Task goal: Print every entry exactly as written and exclude all images.

Saved entries:
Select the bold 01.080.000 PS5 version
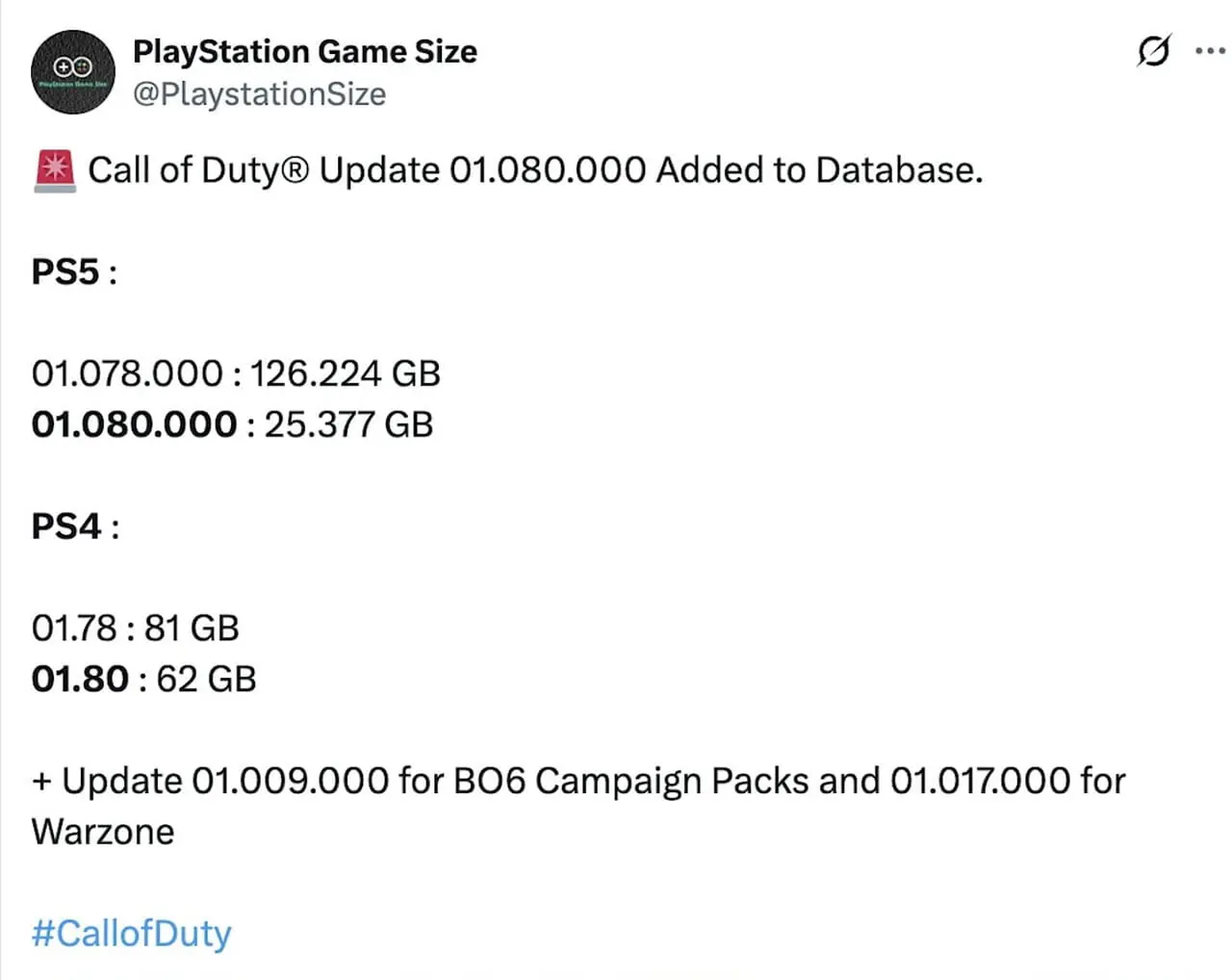1232x980 pixels. coord(134,425)
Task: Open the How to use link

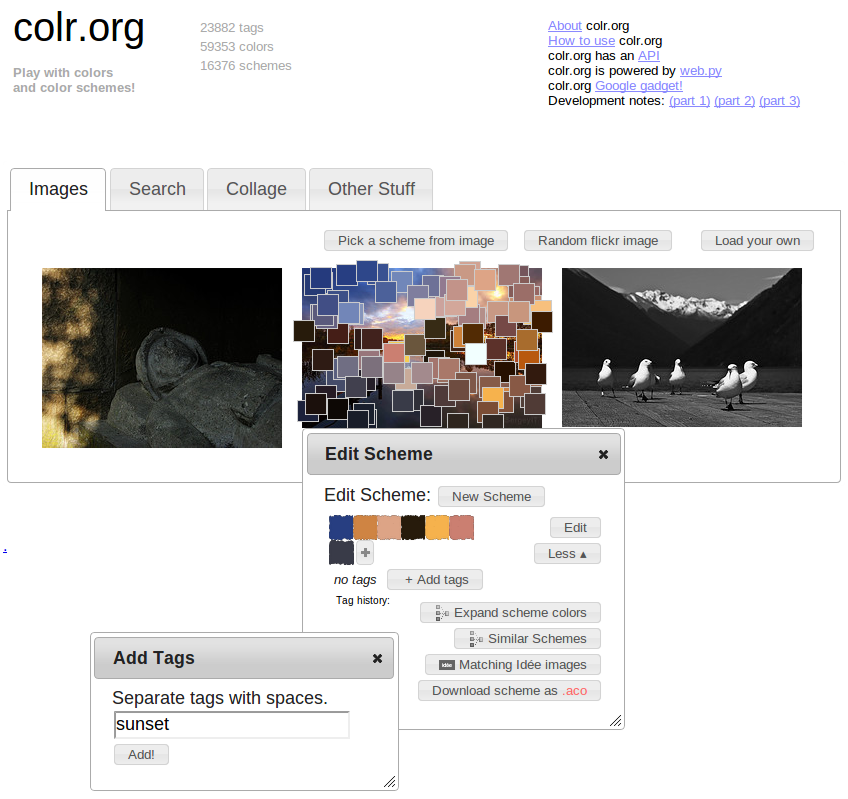Action: 581,41
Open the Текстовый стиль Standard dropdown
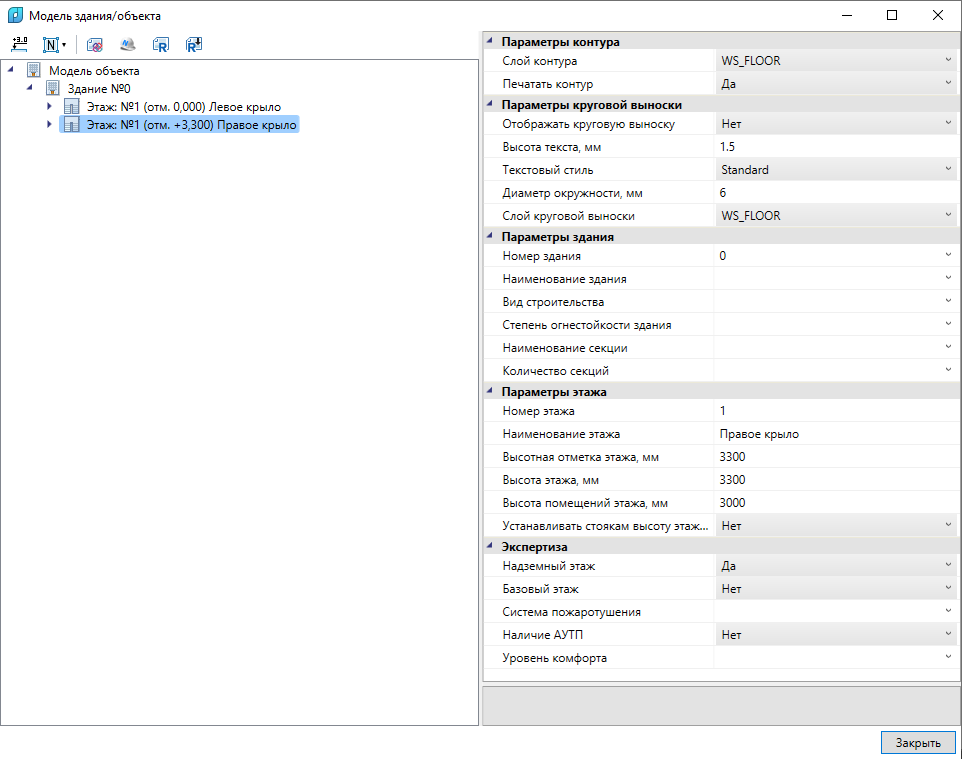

Result:
Select the bold 01.080.000 PS5 version
1232x980 pixels. coord(134,425)
Task: Open the How to use link

Action: 581,41
Open the Текстовый стиль Standard dropdown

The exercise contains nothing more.